The Salaryman's Wife(99)
“We bought them on last year’s holiday to Europe,” Mrs. Yamamoto said. “My husband’s and my lifelong dream was to see Venice. So many talented artists on the street, selling their work for very little! I said to my husband, you never know who will be the next Da Vinci!”
“Very true. How I love the Italian painters!” I settled myself on the end of a small sofa and coughed into my hand. “Oh, excuse me. My throat is a little dry from the cold winds outside.”
“I will make tea!” Mrs. Yamamoto announced.
“Please don’t go to the trouble,” I demurred, playing my part to perfection.
“Kenji-kun, it was terrible of you not to tell me your nice friend was coming. Now, I will just be a few moments—enjoy visiting together—” As Mrs. Yamamoto floated off to the kitchen, I realized she might be harboring hopes for her bachelor son.
I smiled cozily at Yamamoto and patted the seat next to me.
“May I call you Kenji-kun?” It literally meant “Kenji-boy.”
“Okay.” He didn’t look happy as he sat down with me.
“What have you told your mother?” I asked in English.
“She thinks I had a ski accident and some kind of nervous problem where I cannot work. Hugh-san helped me figure it out,” he whispered back.
“What’s the latest from the police?”
“The National Police Agency is conducting a covert investigation. I’m sure nothing will come of it.” He leaned forward to pick up the television’s remote control from the rosewood coffee table.
I grabbed the remote away. “How do you now that?”
“Ichiro Fukujima has many friends in high places.”
“Are you sure you aren’t jumping to conclusions about this blackmail thing?” I asked. “Could Mr. Nakamura have needed the design for another purpose?”
“No! Nakamura is a horrible person, and only I see it!”

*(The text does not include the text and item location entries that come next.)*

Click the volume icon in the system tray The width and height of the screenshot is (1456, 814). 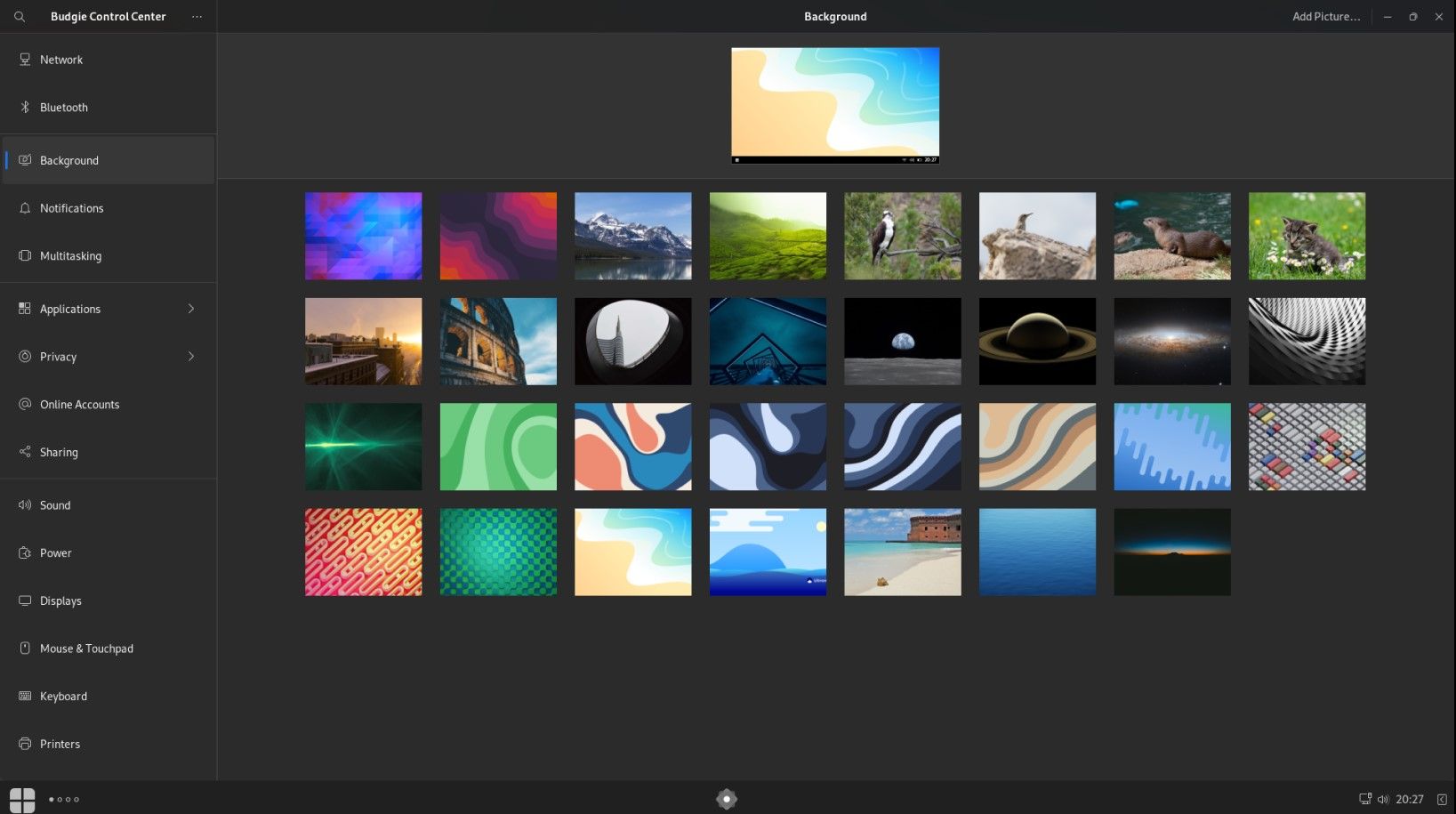(1383, 799)
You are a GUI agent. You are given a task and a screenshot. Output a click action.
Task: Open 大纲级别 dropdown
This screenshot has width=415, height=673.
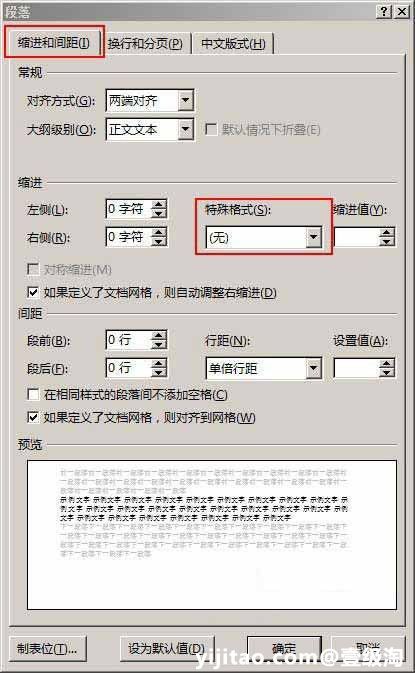point(185,129)
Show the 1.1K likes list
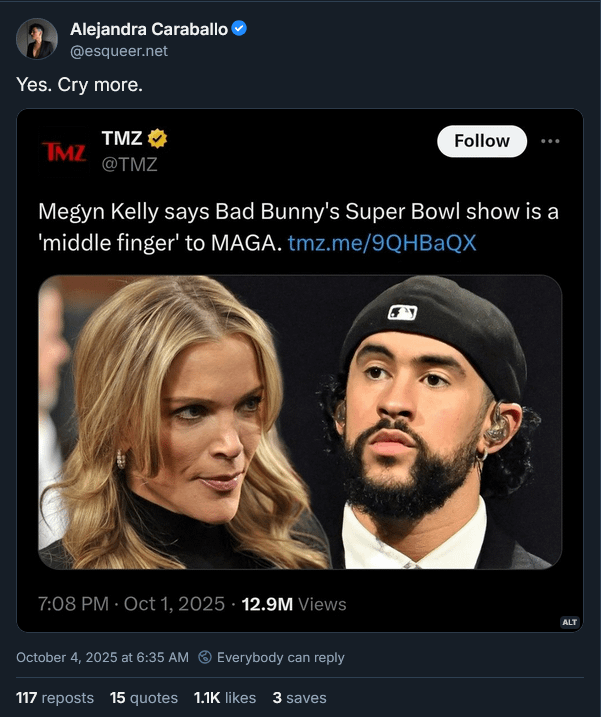The image size is (601, 717). (225, 698)
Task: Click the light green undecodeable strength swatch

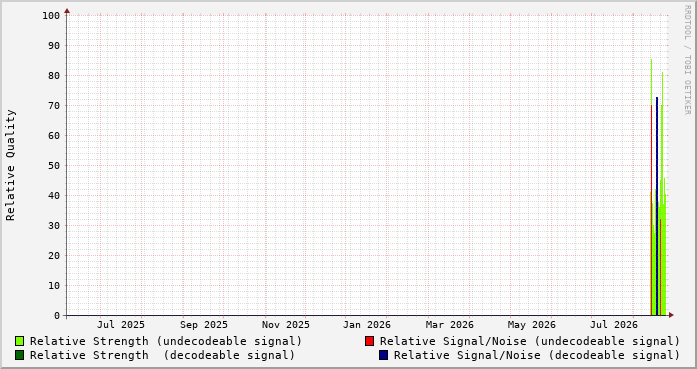Action: tap(20, 341)
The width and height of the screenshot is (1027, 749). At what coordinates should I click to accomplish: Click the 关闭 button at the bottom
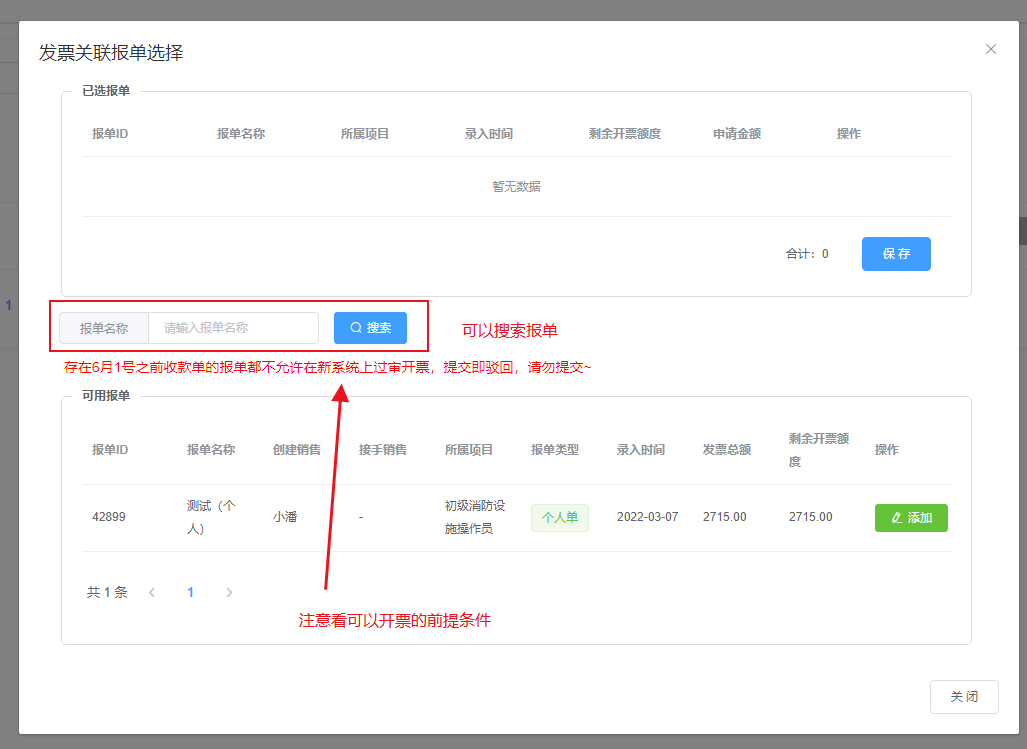963,697
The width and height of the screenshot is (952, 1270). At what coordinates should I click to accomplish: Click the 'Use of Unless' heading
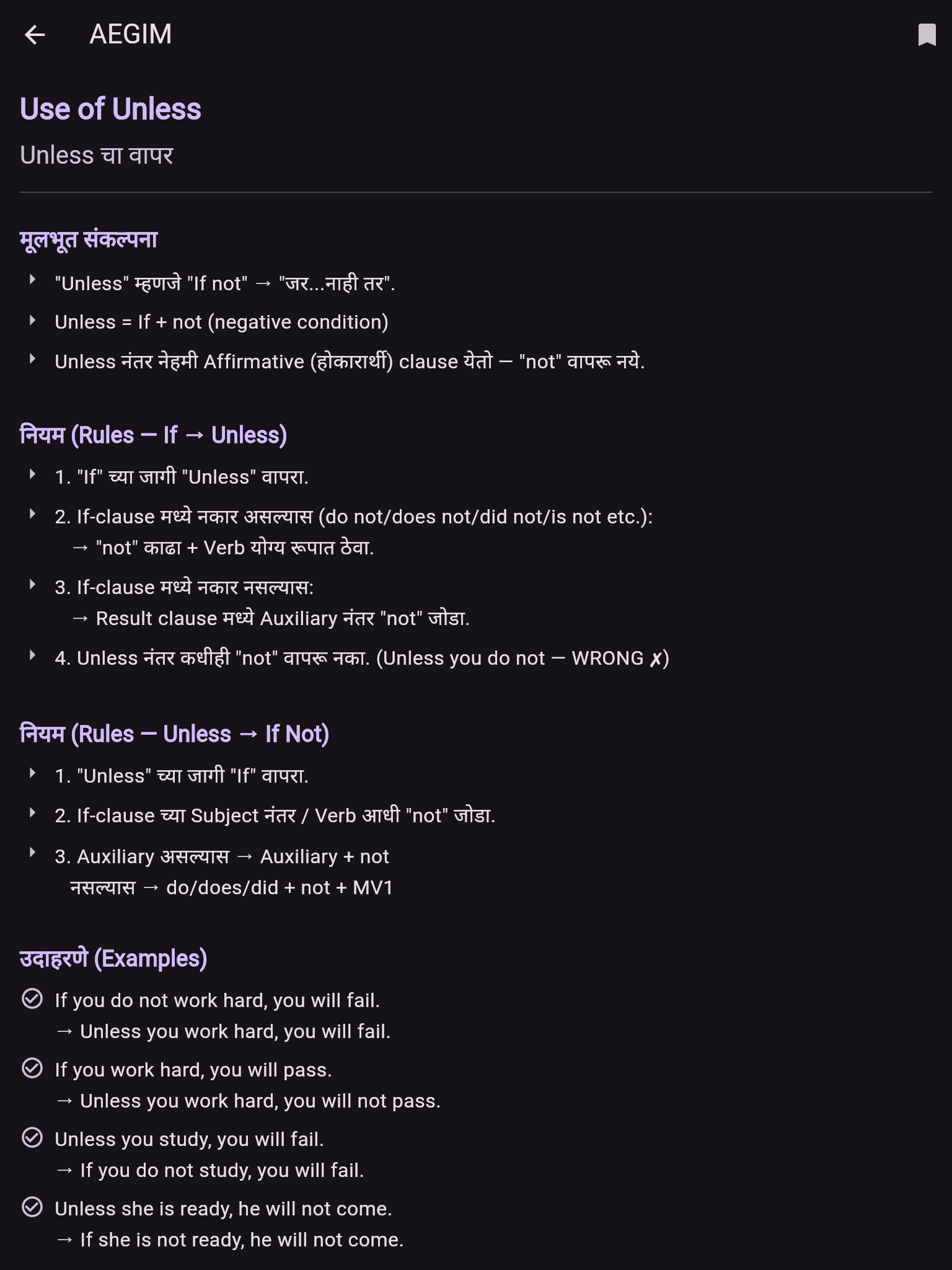[110, 109]
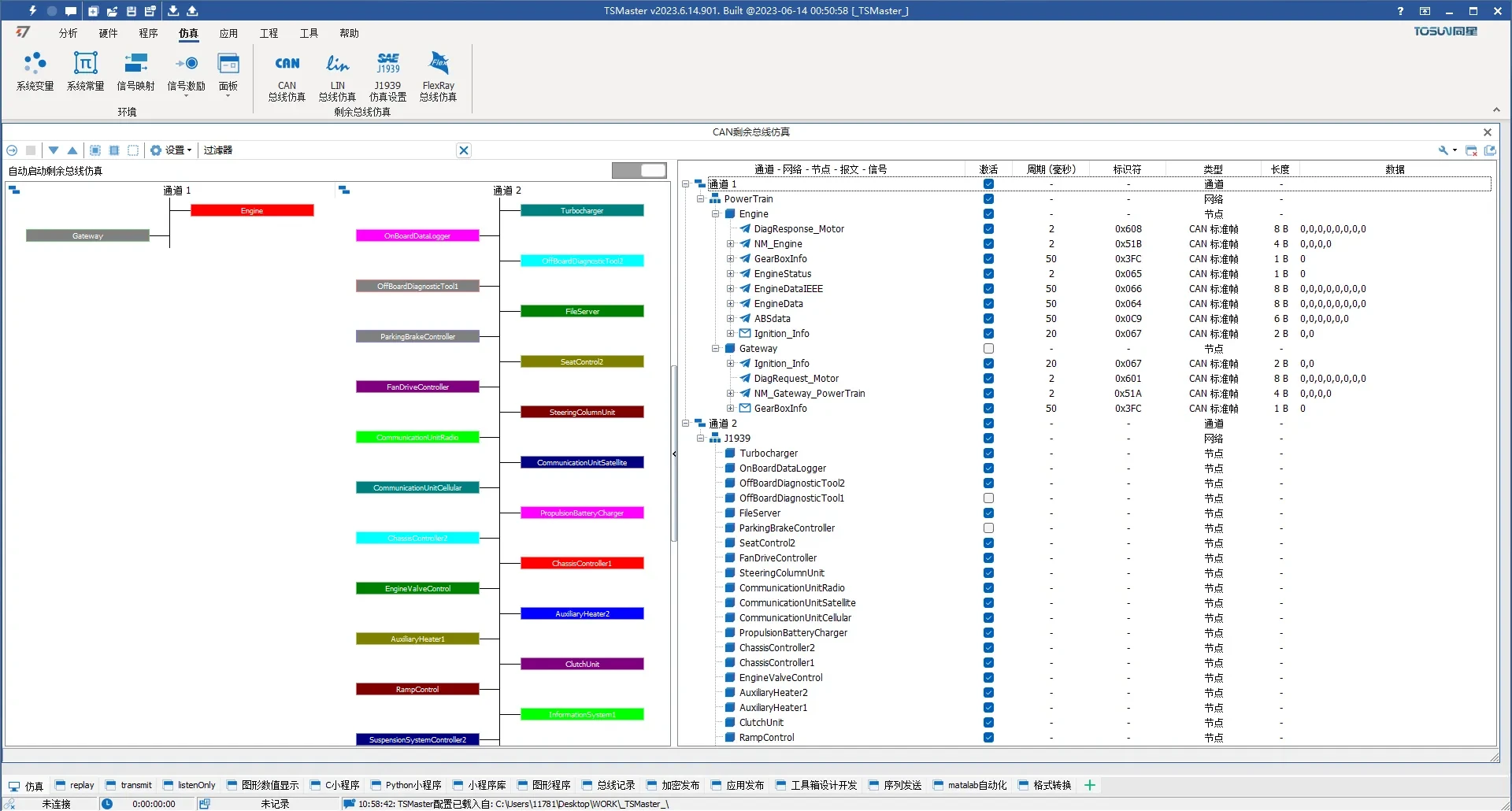
Task: Open J1939 simulation settings
Action: click(x=387, y=76)
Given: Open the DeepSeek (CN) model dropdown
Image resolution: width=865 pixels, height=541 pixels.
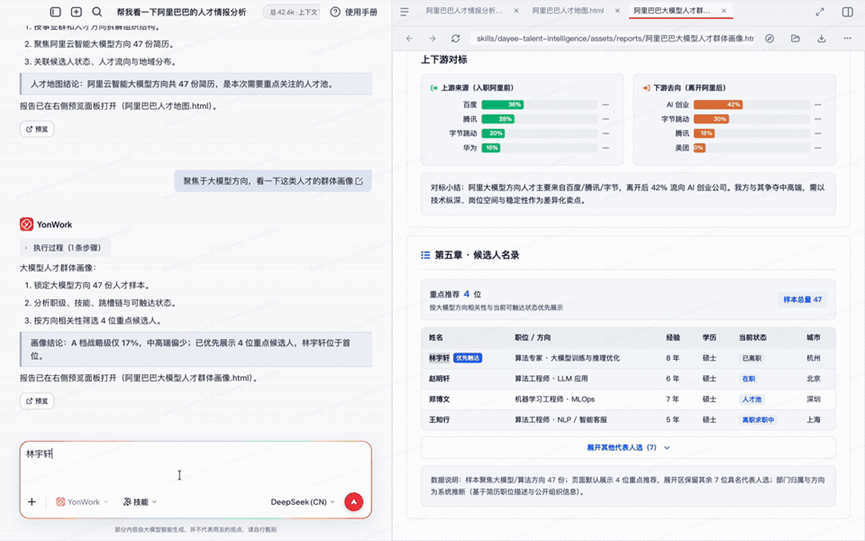Looking at the screenshot, I should [302, 502].
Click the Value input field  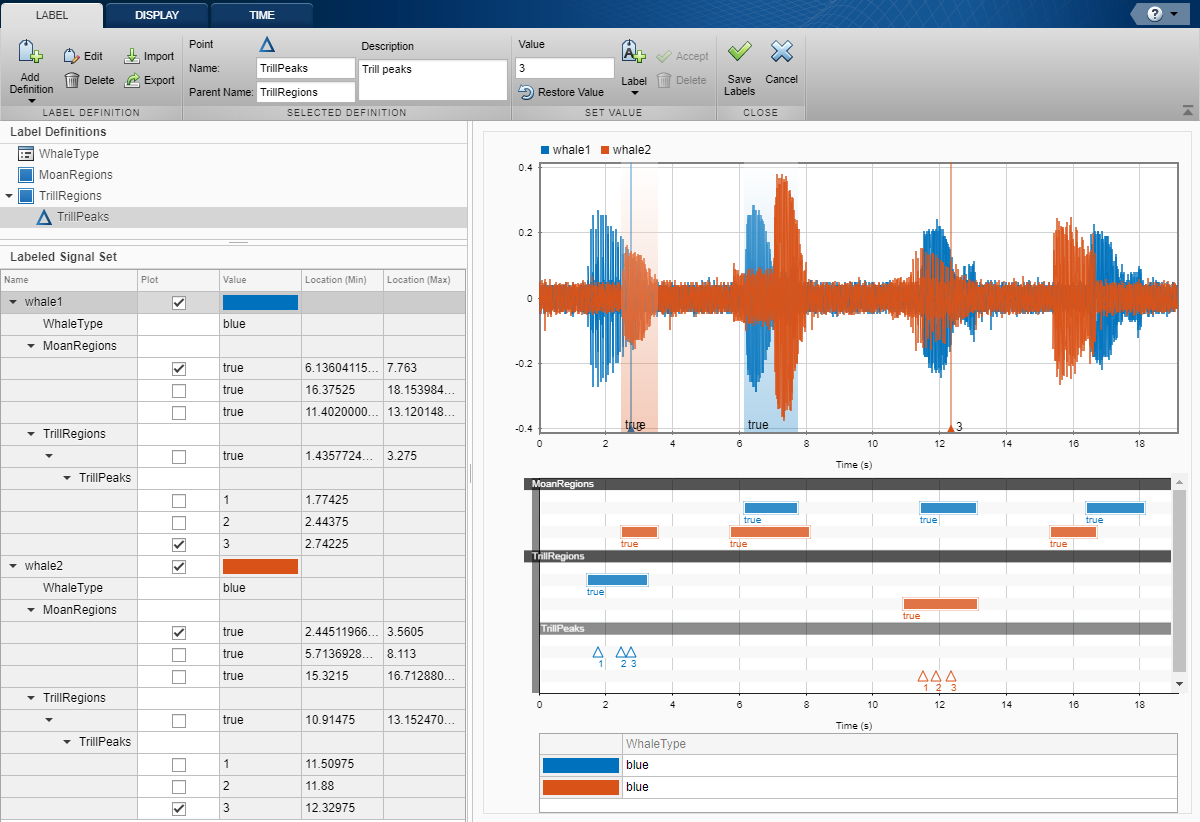tap(564, 68)
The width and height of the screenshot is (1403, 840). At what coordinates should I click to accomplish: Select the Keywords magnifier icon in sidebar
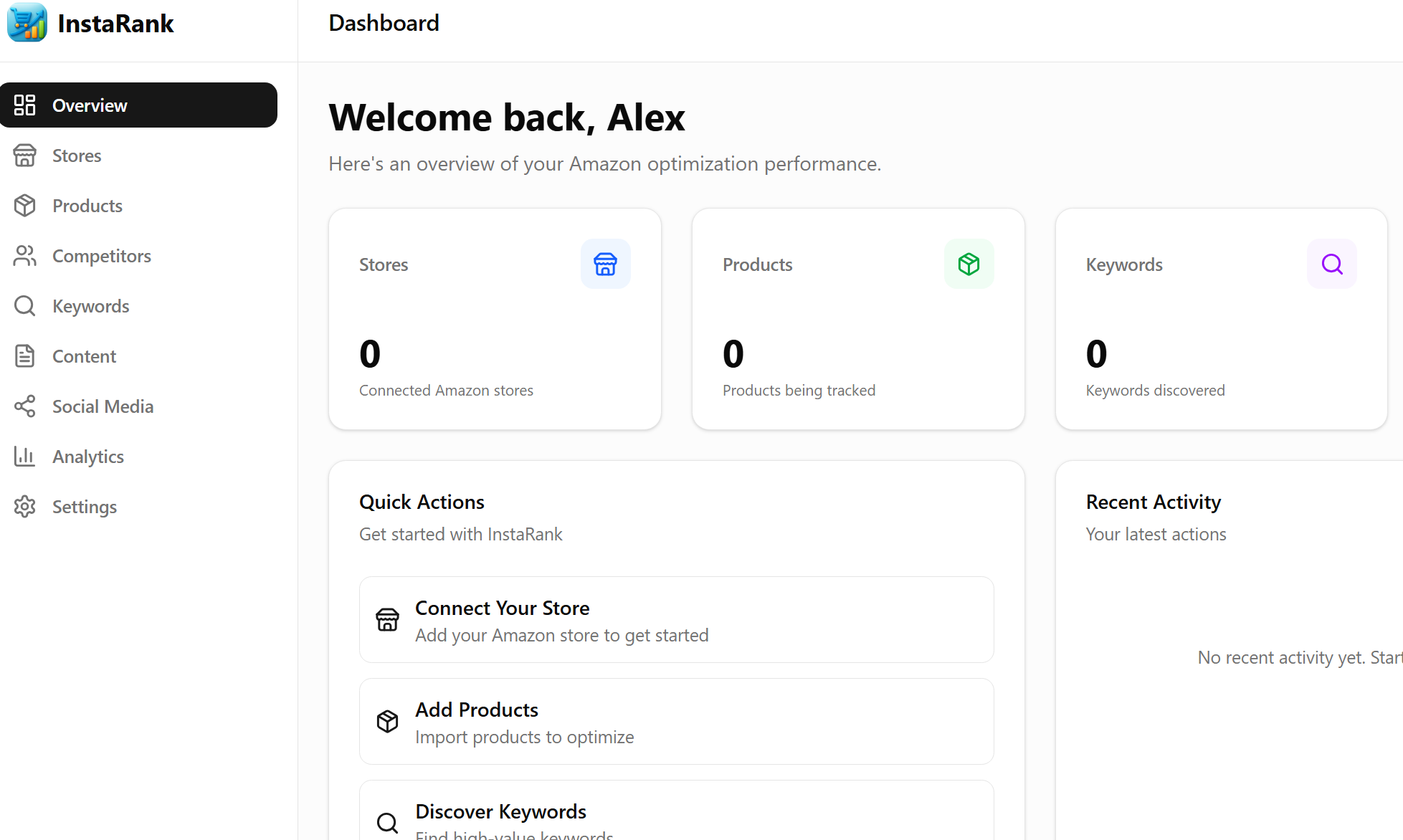pyautogui.click(x=25, y=306)
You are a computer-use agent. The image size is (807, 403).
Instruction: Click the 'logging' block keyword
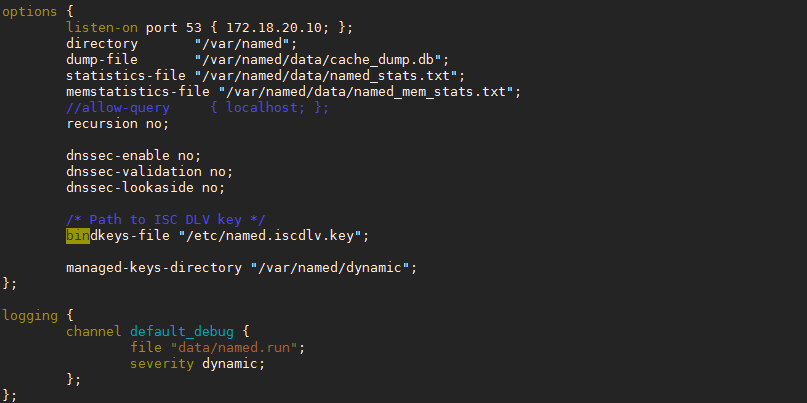click(29, 316)
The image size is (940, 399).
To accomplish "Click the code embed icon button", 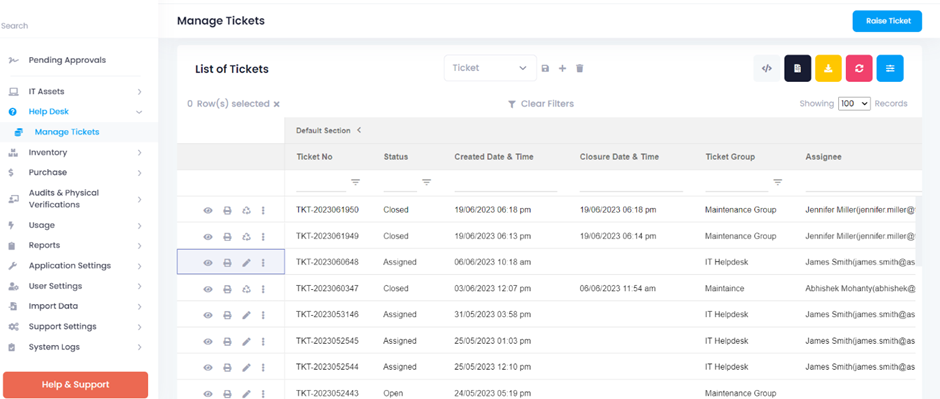I will point(767,68).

“That’s not true,” I would have gone on, but Mrs. Yamamoto came in heating green tea. I accepted an earthenware cup, not taking a sip until her son had.
“You must speak as much as possible to my son, to help retrieve his memory, The doctors believe it will come back, given time,” she said. From the way she was smiling at me, it was obvious she hadn’t connected me to the girl in the newspapers.
“What doctors? I asked Yamamoto when his mother had departed.
“The police arranged something.” He shrugged.
“Everyone arranges things for you, don’t they?” I decided he was the most passive young man I’d met.
“How did your problem with Nakamura start, anyway?”
“I don’t know. Maybe when our section had after-work drinking.”
“How often did you have to go?” At Nichiyu, it was the custom for workers to spend time drinking with colleagues at least twice weekly. Things that couldn’t be said within the confines of the office were expressed here, often with a great deal of vulgarity. Drinking myself under the table with people who already bore some hostility toward me wasn’t my idea of fun, so I declined all but the holiday affairs.
“In Mr. Nakamura’s section, we went about three times a week.” Yamamoto paused. “The problem is that alcohol makes me sick. I get dizzy and can’t control my breathing. So I always pretended to be drunk, hoping people wouldn’t give me more.”
“And Mr. Nakamura noticed?” Now I remembered Yamamoto’s untouched whiskey at Hugh’s and how he’d hardly drunk any beer on New Year’s Eve.
“Unfortunately. One time he saw me pouring Scotch into a potted plant behind the table and told me I was a baby.” Yamamoto stared at me morosely.
“You should have ignored him.”
“You don’t understand.” Yamamoto’s voice rose. “He thought I wasn’t part of the team and was starting to tell people. He would insult me in front of Mr. Sendai, saying I was more interested in myself than the company. So when I went to Nakamura’s desk, I was searching for my employment file. I was very worried.”
“And you found it?”
“Yes. It said that I was lazy, morally lax, at the bottom of my class…”
“He is horrible,” I agreed. “But what happens to you now? Surely it’s stupid to throw away a job thousands of young people would die for.” I stopped, aware of my bad choice of words.
“I can’t go back to Sendai unless Mr. Nakamura leaves. I don’t like the atmosphere he creates. Drinking at lunchtime, or going out at five for a few hours’ pleasure in Kabuki-cho…”
I recalled the black teddy in his bedroom closet and decided to ask Yamamoto if he thought Nakamura had been seeing a prostitute.